10 de enero 1981. El día que llegué a El Salvador. Hace treinta años. Llegué en un vuelo de Managua, en la mañana. Acompañado de Hernán Vera, cineasta venezolano que luego entró en el mundo de las leyendas de las guerrillas de Morazán como “Maravilla”. Hernán con su equipo de video, cámara y grabadora Umatic. Yo con mi querida Canon A1. Listos para documentar y proyectar la insurreción que este mismo día, a las 5 de la tarde, iba a generalizarse en el país con la “ofensiva final” guerrillera. Nosotros formábamos parte de esta ofensiva, de su parte mediática. Entusiasmados de la idea que esta iba a ser la primera revolución que tendría como parte estratégica, a la par de la militar y la política, un frente mediático. Que no íbamos a ser solo observadores y documentalistas, sino protagonistas.
Nunca durante los acontecimientos dramáticos este enero del 1981 (que merecen ser contados con más espacio) se me cruzó por la cabeza que 30 años después iba continuar viviendo en este país, tener aquí mis raíces, mi familia, mi negocio, mi vida política y periodística.

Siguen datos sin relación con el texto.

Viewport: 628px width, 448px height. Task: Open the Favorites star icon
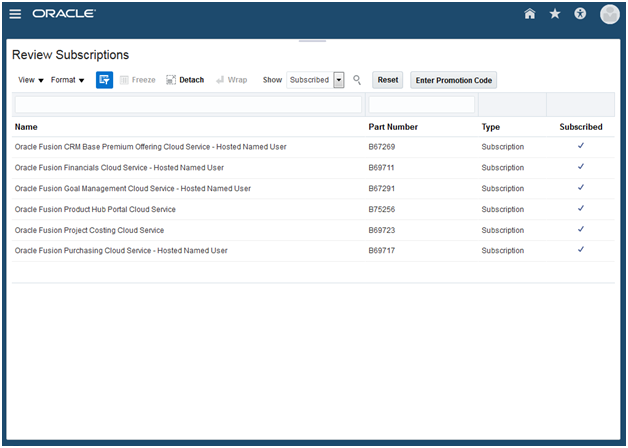coord(555,14)
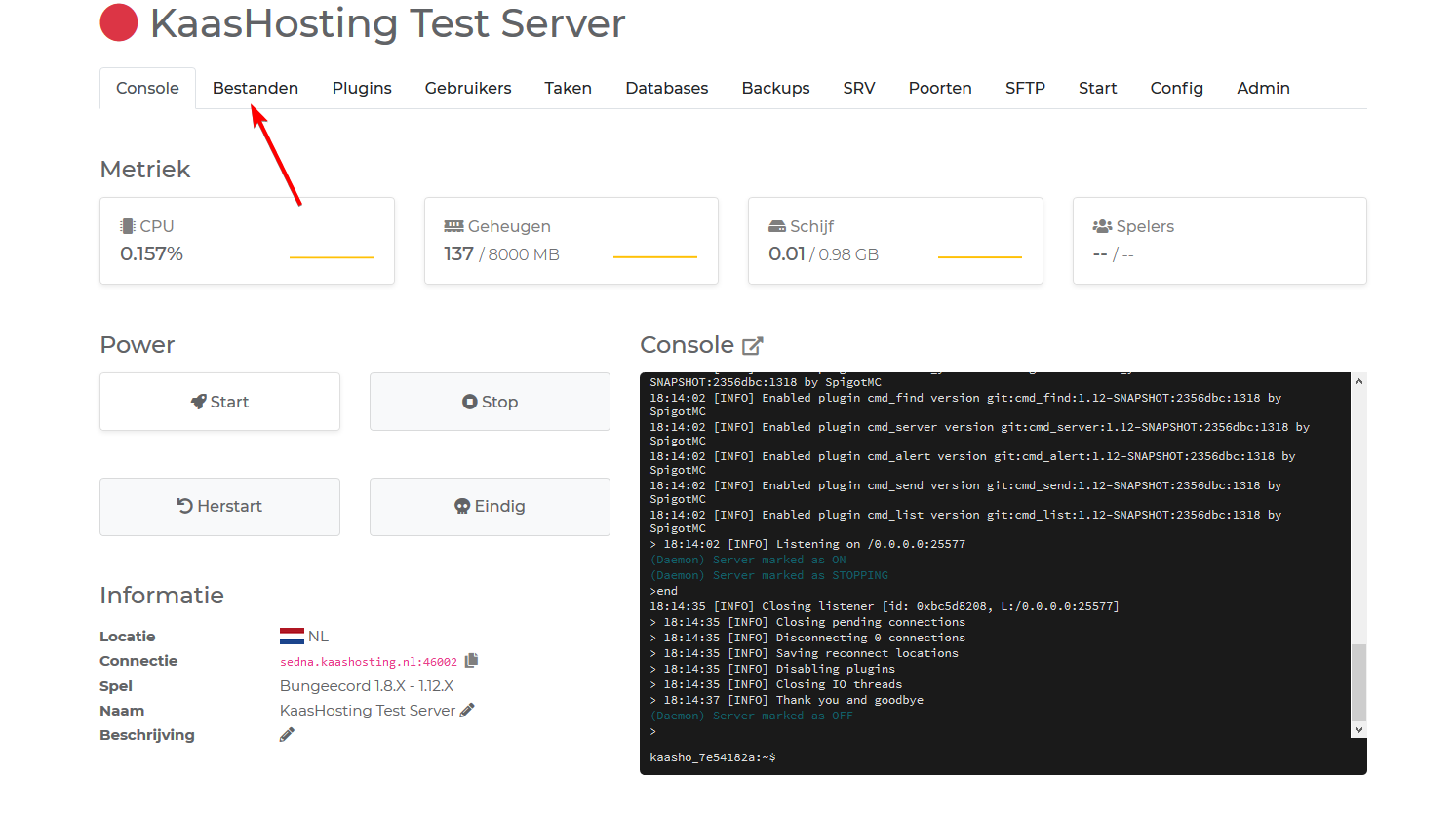
Task: Click the sedna.kaashosting.nl connection link
Action: (368, 662)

Retrospectivamente estoy convencido que este día 10 de enero del año 1981 empezó una historia que, cambiando el país El Salvador, también me cambió a mi profundamente y dejó como final casi lógico que yo me quedara. Años después de terminar la guerra, de visita en Alemania, me di cuenta que también este mi país originario había sufrido un cambio profundo, traumático y radical: la revolución pacífica en el este, la caída del muro y del comunismo, la reunificación de los dos estados... Pero como yo no había estado presente, no había vivido este proceso histórico, no me sentí parte del resultado. Ya no era mi país.
En cambio, en los históricos acontecimientos que en estos mismos años habían transformado a El Salvador -la guerra, la paz, la reconciliación, la construcción de la democracia- yo no solamente había estado presente, sino me había convertido en protagonista. Me identificaba profundamente con el resultado: un país por hacer; una democracia por construir; una nación superando su historia de represión y autoritarismo, dispuesta a unificarse y progresar... De repente, este era mi país.
Esto me lleva a la otra fecha histórica de este mes: el 16 de enero de 1992, el día que sellamos la paz. En la derecha y en la izquierda hay quienes asumen el 16 de enero del 1992 como el día que terminamos la fase militar del conflicto para continuar, cada uno por su lado, a imponer su modelo de país. Y hay quienes entendemos el 16 de enero del 1992 como el día que los adversarios nos comprometimos a conjuntamente construir un país nuevo.
Dentro de la izquierda, nunca supimos llevar con sinceridad y profundidad este debate entre estas dos concepciones de la paz. Tampoco en la derecha. Muchas de las deficiencias de nuestra democracia se explican por este vacío. La tan lamentada ausencia de una visión conjunta del país se explica por este vacío. El hecho que en últimos años hemos perdido la capacidad de celebrar juntos el 16 de enero es expresión de este vacío.
El hecho que este gobierno ‘del cambio’, igual que los anteriores, no hizo nada para convertir el 16 de enero en el día de orgullo nacional que debería ser, es muy significativo. Muchos de los integrantes de este gobierno siguen convencidos que en el fondo el proceso de cambio y democratización del país comenzó el 1 de junio del 2009, cuando ellos llegaron al poder; no en 1992. Por esto, son tan vacíos e irreales los términos de ‘unidad’ e ‘inclusión’ que el gobierno usa en su mercadeo político. La hora de unidad e inclusión era a la hora cero del 1 de febrero, cuando en El Salvador entró en vigor el cese al fuego definitivo; cuando en las plazas de San Salvador se abrazaron antiguos adversarios.
Para mi siguen teniendo un gran significado estas fechas del año 1992. Creo que para muchos, tal vez la mayoría de los salvadoreños de la generación de la guerra. Poco lo expresamos, porque el Estado no ha creado ni institucionalizado los espacios para que, como nación, reafirmemos los compromisos adquiridos en 1992.
Aquel día del cese al fuego, en esta gran fiesta en el centro de la ciudad, me pareció imposible vivir en otro país que este.